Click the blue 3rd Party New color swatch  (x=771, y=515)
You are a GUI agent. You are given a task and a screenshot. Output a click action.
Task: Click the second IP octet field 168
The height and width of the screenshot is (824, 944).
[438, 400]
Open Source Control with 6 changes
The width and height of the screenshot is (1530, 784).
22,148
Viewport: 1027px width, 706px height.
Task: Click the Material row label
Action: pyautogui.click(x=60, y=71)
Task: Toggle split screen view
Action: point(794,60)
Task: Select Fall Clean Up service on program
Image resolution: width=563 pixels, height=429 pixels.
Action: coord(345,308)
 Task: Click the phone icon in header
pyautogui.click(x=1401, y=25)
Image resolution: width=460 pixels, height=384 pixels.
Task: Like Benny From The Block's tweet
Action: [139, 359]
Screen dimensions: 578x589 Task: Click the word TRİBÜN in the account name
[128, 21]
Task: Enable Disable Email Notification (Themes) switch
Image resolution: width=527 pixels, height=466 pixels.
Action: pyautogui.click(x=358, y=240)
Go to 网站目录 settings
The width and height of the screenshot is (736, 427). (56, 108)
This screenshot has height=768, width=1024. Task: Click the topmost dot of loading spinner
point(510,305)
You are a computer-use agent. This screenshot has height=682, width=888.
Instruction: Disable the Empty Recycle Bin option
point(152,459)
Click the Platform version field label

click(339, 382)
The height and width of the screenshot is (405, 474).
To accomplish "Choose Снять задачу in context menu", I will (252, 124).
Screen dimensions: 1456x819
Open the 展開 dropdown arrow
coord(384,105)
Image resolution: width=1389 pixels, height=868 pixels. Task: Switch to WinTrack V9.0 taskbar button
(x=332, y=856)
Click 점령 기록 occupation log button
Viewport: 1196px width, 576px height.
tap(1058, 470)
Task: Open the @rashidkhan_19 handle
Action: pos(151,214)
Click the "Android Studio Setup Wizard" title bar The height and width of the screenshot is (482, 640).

^^^^^^^^^^^^^^^^

• **TASK DETAILS**
Please repeat every record above word for word.

• **YOUR RESPONSE**
Click the blue 3rd Party New color swatch  (x=771, y=515)
You are a GUI agent. You are given a task and a screenshot. Output a click action.
Task: Click the second IP octet field 168
The height and width of the screenshot is (824, 944).
[438, 400]
Open Source Control with 6 changes
The width and height of the screenshot is (1530, 784).
22,148
Viewport: 1027px width, 706px height.
Task: Click the Material row label
Action: pyautogui.click(x=60, y=71)
Task: Toggle split screen view
Action: point(794,60)
Task: Select Fall Clean Up service on program
Image resolution: width=563 pixels, height=429 pixels.
Action: coord(345,308)
 Task: Click the phone icon in header
pyautogui.click(x=1401, y=25)
Image resolution: width=460 pixels, height=384 pixels.
Task: Like Benny From The Block's tweet
Action: [139, 359]
Screen dimensions: 578x589 Task: Click the word TRİBÜN in the account name
[128, 21]
Task: Enable Disable Email Notification (Themes) switch
Image resolution: width=527 pixels, height=466 pixels.
Action: pyautogui.click(x=358, y=240)
Go to 网站目录 settings
The width and height of the screenshot is (736, 427). (56, 108)
This screenshot has height=768, width=1024. Task: Click the topmost dot of loading spinner
point(510,305)
You are a computer-use agent. This screenshot has height=682, width=888.
Instruction: Disable the Empty Recycle Bin option
point(152,459)
Click the Platform version field label

click(339, 382)
The height and width of the screenshot is (405, 474).
To accomplish "Choose Снять задачу in context menu", I will (252, 124).
Screen dimensions: 1456x819
Open the 展開 dropdown arrow
coord(384,105)
Image resolution: width=1389 pixels, height=868 pixels. Task: Switch to WinTrack V9.0 taskbar button
(x=332, y=856)
Click 점령 기록 occupation log button
Viewport: 1196px width, 576px height.
tap(1058, 470)
Task: Open the @rashidkhan_19 handle
Action: pos(151,214)
Click the "Android Studio Setup Wizard" title bar The height and width of the screenshot is (482, 640).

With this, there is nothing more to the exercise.